Gesetzliche Vormünder sind der Vater in Ansehung der aus seiner väterlichen Gewalt geschiedenen minderjährigen Kinder, der mütterliche Großvater unehelicher Kinder und der Vorstand der unter Verwaltung des Staats oder einer Gemeindebehörde stehenden Verpflegungsanstalten über die darin aufgenommenen Mündel bis zu deren Großjährigkeit. Berufen zur Vormundschaft sind der Adoptivvater, die Mutter in Ansehung ihrer ehelichen Kinder, die Großeltern, die vom Vater oder von der Mutter im letzten Willen oder in einer gerichtlich oder notariell beglaubigten oder in einer eigenhändig ge- und unterschriebenen Urkunde ernannten Vormünder. Im Mangel berufener Vormünder sind Wahlvormünder zu bestellen.

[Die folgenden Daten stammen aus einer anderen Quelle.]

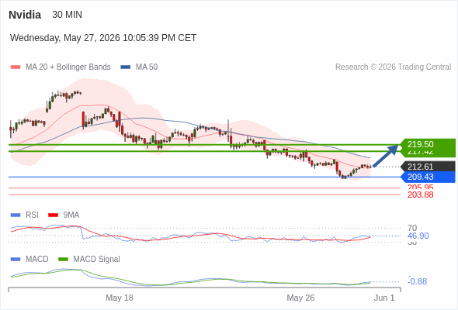Click the MA 20 + Bollinger Bands legend text
Screen dimensions: 458x310
pyautogui.click(x=68, y=67)
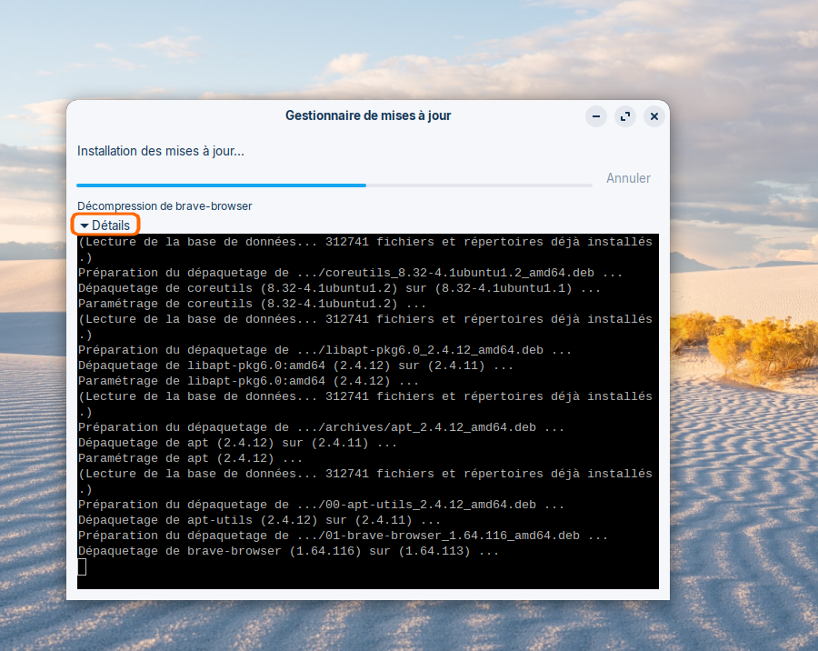Screen dimensions: 818x651
Task: Maximize the update manager window
Action: pos(624,116)
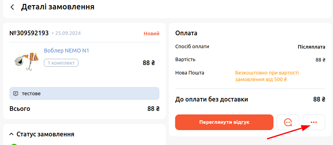Click the Нова Пошта delivery label
333x145 pixels.
pos(190,73)
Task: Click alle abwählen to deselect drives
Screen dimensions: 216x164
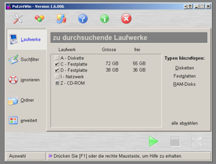Action: [184, 123]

Diese sowie die berufenen Vormünder bedürfen einer richterlichen Bestallung, die für die gesetzlichen Vormünder nicht erforderlich ist. In der Regel fungiert nämlich der ordentliche Richter (Vormundschaftsrichter), unter welchem der zu Bevormundende steht, als Obervormundschaftsbehörde (s. Obervormundschaft). Durch diese Behörde wird das staatliche Oberaufsichtsrecht über das gesamte Vormundschaftswesen ausgeübt; sie hat die Verpflichtung des Vormundes zu bewirken und dessen Bestallungsurkunde (Tutorium) auszufertigen, sie entscheidet über die Entfernung (Remotion) eines untauglichen oder unredlichen Vormundes und über die etwanige Unfähigkeit eines solchen oder über die Ablehnung eines designierten Vormundes.
Als Ablehnungsgründe (Exkusationsgründe) werden namentlich folgende anerkannt: die Übernahme einer Vormundschaft kann ablehnen, wer das 60. Lebensjahr zurückgelegt hat;
wer fünf oder mehr minderjährige Kinder hat;
wer an einer hindernden Krankheit oder an einem Gebrechen leidet;
wer im Bezirk des Vormundschaftsgerichts nicht seinen Wohnsitz hat.
Nach dem Entwurf eines deutschen bürgerlichen Gesetzbuchs ist auch eine Frau, soweit sie überhaupt zur Übernahme einer Vormundschaft fähig, zur Ablehnung berechtigt. Unfähig zur Übernahme einer Vormundschaft ist jeder, der selbst der Vormundschaft bedarf, also namentlich Minderjährige, ferner Frauen, die eheliche Mutter und Großmutter und nach dem Entwurf eines deutschen bürgerlichen Gesetzbuchs auch die berufene Vormünderin ausgenommen, desgleichen der Gemeinschuldner während der Dauer des Konkurses.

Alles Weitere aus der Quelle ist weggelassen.